Zwar kann das Gericht schon in der Wohlverhaltensperiode die einem Schuldner gewährte Stundung der Verfahrenskosten nach §4 c Nr. 5 InsO aufheben, wenn zweifelsfrei ein Grund besteht, der den Schluss rechtfertigt, dass die Restschuldbefreiung letztlich versagt werden wird. Wenn sich herausstellt, dass der Schuldner die ihm auferlegten Auskunfts- und Mitwirkungspflichten nicht erfüllt und aufgrund dessen die Restschuldbefreiung nach §296 Abs. 1 InsO zu versagen ist, ist das Insolvenzgericht nicht verpflichtet, die Stundung weiter zu gewähren, um sie später aus einem Grund, der bereits im Stadium der Wohlverhaltensperiode vorliegt, wieder aufzuheben (LG Göttingen NZI 2008, 226).
Ein solcher Sachverhalt steht jedoch hier nicht zweifelsfrei fest. Der Schuldner hat gegen die in §295 Abs. 1 Nr. 3 InsO genannte Obliegenheit nicht verstoßen. Nach dieser Vorschrift obliegt es dem Schuldner keine von der Abtretungserklärung erfassten Bezüge zu verheimlichen. Demzufolge ist der Schuldner verpflichtet über seine Bezüge vollständig und lückenlos Auskunft zu erteilen, um den Treuhänder in die Lage zu versetzen die jeweils pfändbaren Bezüge festzustellen und einzuziehen. Der Verpflichtung zur Mitteilung der Bezüge ist der Schuldner nachgekommen. Zwar hat der Schuldner den pfändbaren Teil seines Einkommens nicht an den Treuhänder abgeführt, ein Verstoß gegen §295 Abs. 1 InsO liegt darin jedoch nicht (AG Göttingen NZI 2009, 616). Insbesondere erfüllt das Verhalten des Schuldners nicht den Tatbestand des Verheimlichens der von der Abtretungserklärung erfassten Bezüge. Verheimlichen im Sinne dieser Vorschrift bedeutet vielmehr, dass der Schuldner dem Insolvenzgericht oder dem Treuhänder die pfändbaren Bezüge nicht mitteilt. Ziel des §295 Abs. 1 Nr. 3 InsO ist es zwar, dem Treuhänder Kenntnis vom Einkommen und Vermögen des Schuldners zu ermöglichen, damit er den pfändbaren Teil zur Masse ziehen kann. Gleichwohl kann der vorliegende Sachverhalt, dass der Schuldner sämtliche Auskünfte über sein Einkommen erteilt, aber die daraus sich ergebenden pfändbaren Anteile nicht zur Masse abführt, nicht unter den Tatbestand des §295 Abs. 1 Nr. 3 InsO gefasst werden. Der Gesetzgeber hat diesen Fall nicht geregelt. Eine analoge Anwendung der Vorschrift auf den vorliegenden Fall, dass der Schuldner die von der Abtretung erfassten Bezüge nicht vollständig an den Treuhänder abführt, kommt nicht in Betracht, denn die Versagungsgründe sich in der Insolvenzordnung abschließend geregelt (vgl. insoweit BGH NZI 2010, 26 [BGH 22.10.2009 - IX ZB 249/08]; AG Göttingen NZI 2009, 616 [BGH 20.07.2009 - II ZR 273/07]).
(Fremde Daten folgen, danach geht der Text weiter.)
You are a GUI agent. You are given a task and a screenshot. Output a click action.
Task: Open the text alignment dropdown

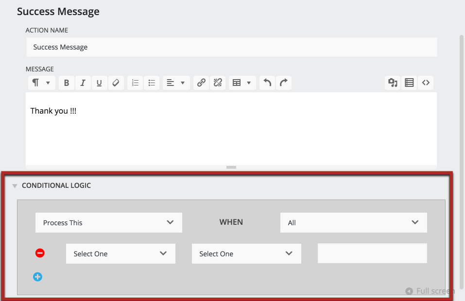[x=175, y=83]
Die Stundung der Kosten ist auch nicht nach §4 c Nr. 3 InsO aufzuheben. Nach dieser Vorschrift kann das Gericht die Stundung aufheben, wenn der Schuldner länger als 3 Monate mit der Zahlung einer Monatsrate oder mit der Zahlung eines sonstigen Betrags schuldhaft in Rückstand geraten ist. Hier hat der Schuldner pfändbare Anteile seines Einkommens trotz entsprechender Aufforderungen des Treuhänders und Gerichts nicht an den Treuhänder abgeführt und die rückständigen Forderungen der Masse nicht ausgeglichen. §4 c Nr. 3 InsO erfasst jedoch nicht die an den Treuhänder abzuführenden pfändbaren Beträge (a.A. LG Berlin ZInsO 2007, 824). Vielmehr entspricht die Vorschrift §124 Nr. 4 ZPO. Gemeint sind deshalb nur solche Zahlungen, die dem Schuldner auferlegt werden können, wenn ihm die Restschuldbefreiung bereits erteilt und er zur Rückzahlung der gestundeten Kosten in der Lage ist (Uhlenbruck/Mock, Insolvenzordnung, 13. Aufl. §4 c Rdnr. 16).